The other positional thing we have been attacking lately is a new habit of gripping with my legs. I'm not gripping for the normal reasons. I have no problems sitting the trot and staying on. I'm gripping because I learned how much leg it took to get bend and mediocre S-I out of him, and to "close his corridor" of movement, and I overstayed my welcome on that particular aid.
What this means at the trot, in general Dressage voodoo terms, is that the energy he generates can't go up, and instead goes flat and forward. Combine that with my old standard position of rounded shoulders, braced feet, and sitting on my pubic bone, and you did not have a recipe for a horse that wanted to go round and in self-carriage.
|Nothing about my position here says "Horse, I invite you to sit back on your hocks and elevate your front end so that we can alight to the highest levels of Dressage together." Instead, I'm saying "DIVE ONTO YOUR FOREHAND AND CARRY ME WITH YOU!"|
The new Dressage saddle has helped a lot with this one. It wants my shoulders to be above my hips, whereas the CWD obviously does not, being a jump saddle. (Although if you look at the picture above, you know my bad habits can definitely overcome the right tack!)

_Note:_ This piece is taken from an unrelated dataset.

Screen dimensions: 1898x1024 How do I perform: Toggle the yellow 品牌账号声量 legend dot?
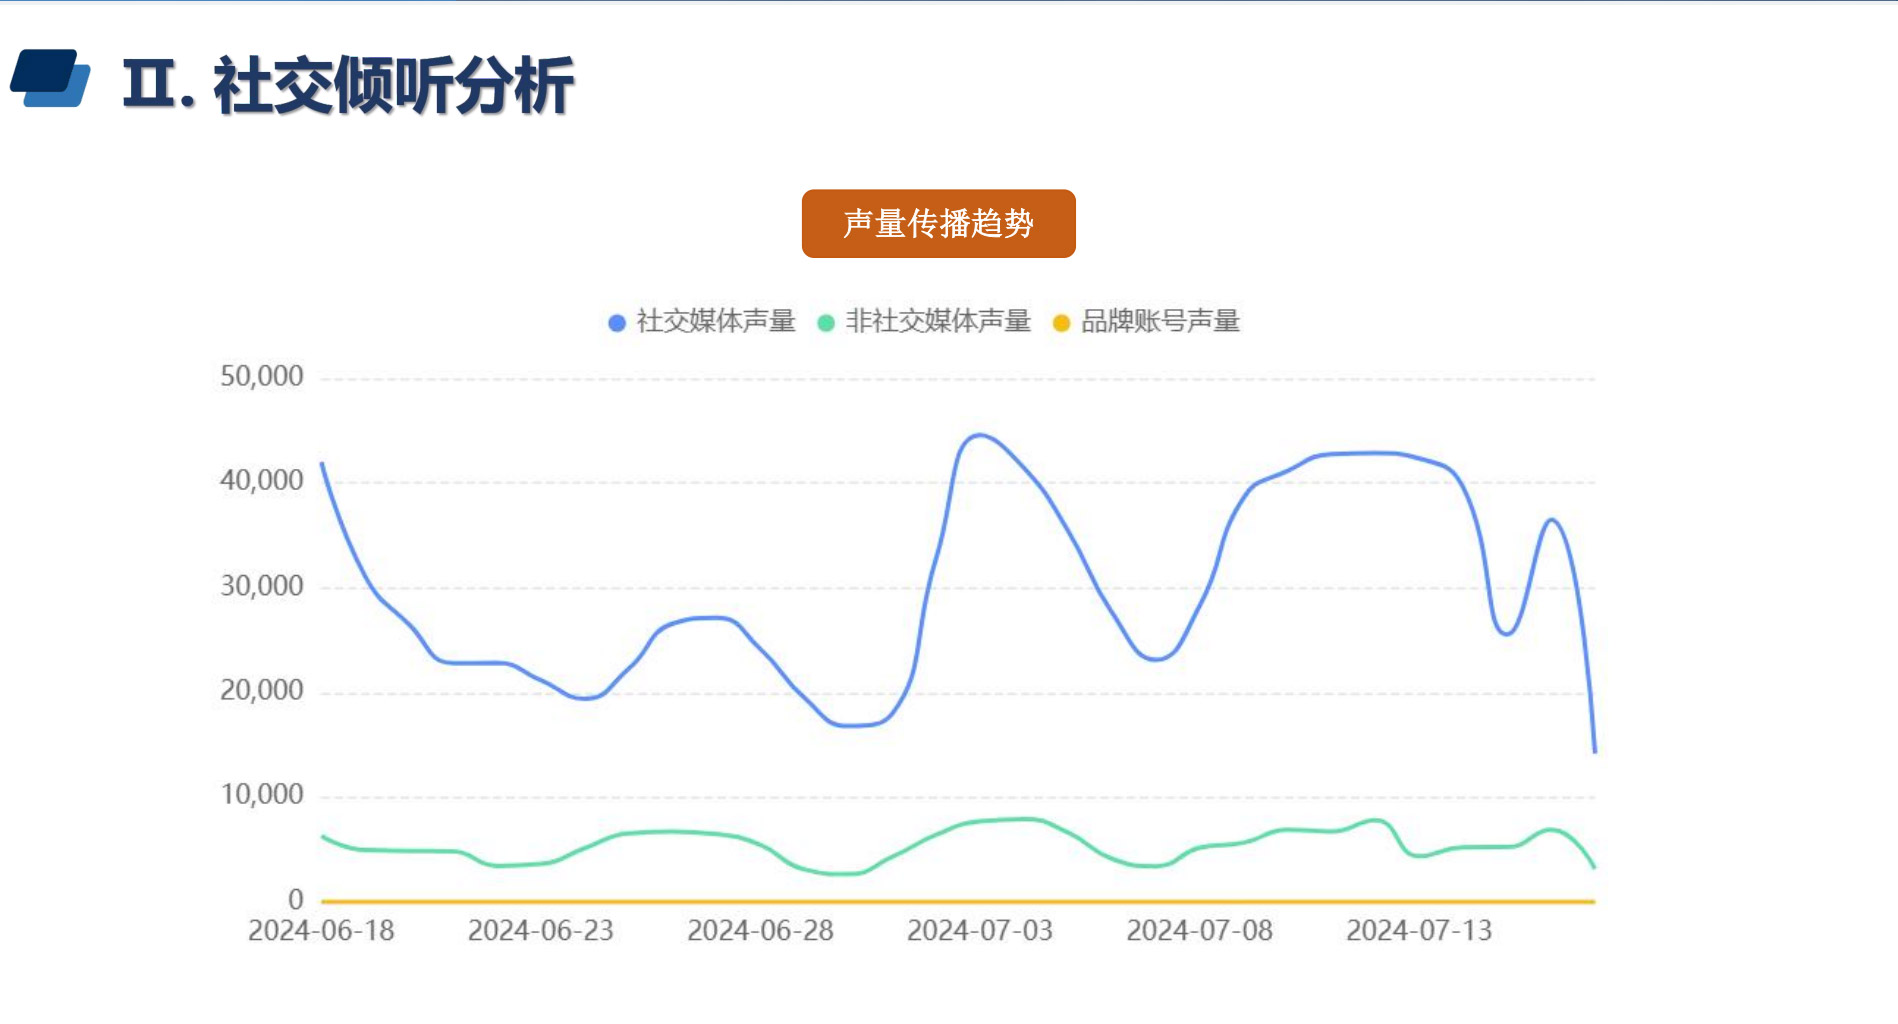click(x=1061, y=323)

If I think about opening my thighs and sitting lightly and upright, combined with all of the positional changes outlined in my last post, he almost immediately seeks the bit and gives me a "better place to sit." Which then makes it even easier for me to sit. It's a good cycle.
|You came along at just the right time, my friend.|
But what about those aids I used to give so firmly? In my lesson last Thursday, she had me really establish this new position and new way of going, and then try shoulder-in at the trot, with a special focus on not clamping down. S-I at the trot has never been great for us, in fact I'd call it downright difficult, so I didn't know what to expect...
...and then HOLY COW WHAT WAS THAT?! Who knew, timing my aids would give me a lot better S-I than just asking and praying and putting them on and leaving them. It felt really, really cool, and so effortless compared to a normal S-I (for us). My trainer was smiling. I'm definitely looking forward to more of that.